Obtaining a two-thirds majority in parliament alone doesn't mean that problems can be solved but it requires a well coordinated strategy coupled with a rational approach, Minister of Justice Ali Sabry PC said.
He noted that many governments that received a two-thirds majority in the recent past weren't able to capitalise on that opportunity.

He opined that at first glance, it seems as if almost every government that has obtained a two-thirds majority has mismanaged it.
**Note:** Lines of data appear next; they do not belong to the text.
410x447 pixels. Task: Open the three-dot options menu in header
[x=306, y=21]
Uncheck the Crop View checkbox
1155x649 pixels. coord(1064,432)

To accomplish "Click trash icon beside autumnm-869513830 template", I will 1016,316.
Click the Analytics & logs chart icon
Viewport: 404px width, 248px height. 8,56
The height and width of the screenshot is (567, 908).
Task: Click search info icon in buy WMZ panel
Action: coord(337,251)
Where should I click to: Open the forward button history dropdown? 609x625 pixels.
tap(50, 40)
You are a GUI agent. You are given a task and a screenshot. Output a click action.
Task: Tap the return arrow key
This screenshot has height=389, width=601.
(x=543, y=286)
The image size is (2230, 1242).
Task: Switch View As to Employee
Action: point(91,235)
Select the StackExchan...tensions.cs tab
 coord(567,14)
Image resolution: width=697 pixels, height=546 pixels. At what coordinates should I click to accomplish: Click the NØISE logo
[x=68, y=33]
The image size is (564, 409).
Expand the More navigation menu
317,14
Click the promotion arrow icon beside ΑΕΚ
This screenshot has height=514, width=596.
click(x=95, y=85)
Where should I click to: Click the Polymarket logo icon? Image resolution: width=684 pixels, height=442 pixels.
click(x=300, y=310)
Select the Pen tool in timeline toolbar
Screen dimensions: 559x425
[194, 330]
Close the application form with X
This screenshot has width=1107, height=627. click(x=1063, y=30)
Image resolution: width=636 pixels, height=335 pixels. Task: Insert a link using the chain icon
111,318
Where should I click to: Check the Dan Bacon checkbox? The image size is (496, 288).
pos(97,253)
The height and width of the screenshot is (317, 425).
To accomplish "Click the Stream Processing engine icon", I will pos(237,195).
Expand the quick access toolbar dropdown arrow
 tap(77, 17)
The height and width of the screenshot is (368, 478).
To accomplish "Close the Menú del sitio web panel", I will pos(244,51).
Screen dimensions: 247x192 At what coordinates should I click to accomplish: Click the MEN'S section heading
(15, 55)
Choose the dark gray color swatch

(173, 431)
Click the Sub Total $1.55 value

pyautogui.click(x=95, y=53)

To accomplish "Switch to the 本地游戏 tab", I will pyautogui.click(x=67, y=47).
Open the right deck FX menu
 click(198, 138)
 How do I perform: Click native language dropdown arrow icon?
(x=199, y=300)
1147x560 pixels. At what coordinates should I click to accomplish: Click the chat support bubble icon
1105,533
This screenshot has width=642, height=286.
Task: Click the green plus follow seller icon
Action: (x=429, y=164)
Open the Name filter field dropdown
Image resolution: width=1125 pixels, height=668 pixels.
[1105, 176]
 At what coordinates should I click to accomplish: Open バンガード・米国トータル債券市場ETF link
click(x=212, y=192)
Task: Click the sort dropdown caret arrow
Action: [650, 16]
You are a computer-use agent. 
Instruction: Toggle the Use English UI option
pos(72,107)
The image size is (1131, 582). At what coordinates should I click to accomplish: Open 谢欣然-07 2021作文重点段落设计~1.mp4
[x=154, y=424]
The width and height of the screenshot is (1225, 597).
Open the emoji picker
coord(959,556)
He added that the current government should also be prepared to face that reality.

The Justice Minister made these observations in an interview with the "Vරළ" media platform, a new venture by a group of youth headed by a 16-year-old entrepreneur.

Allaying fears of those who have observed the centralisation of power in the hands of President Gotabaya Rajapaksa, he said that various safeguards are available to protect democratic rights even under an Executive Presidency.

President's decisions can be questioned in court

Minister Sabry further said that the Supreme Court is empowered to question certain decisions made by the President and that there are provisions to bring forth a motion to impeach him.

He recalled how Sirimavo Bandaranaike extended her term in office from 1975 to 1977 through parliament as well as how Prime Minister J.R. Jayewardene amended the Constitution in 1978 to become the Executive President.

The discussion was moderated by the former Chief Executive Officer of the Bodu Bala Sena and lecturer Dilantha Vithanage.

The "Vරළ" media platform will focus on promoting constructive journalism with the aim of educating and mobilising the public in order to make a clear difference in the country.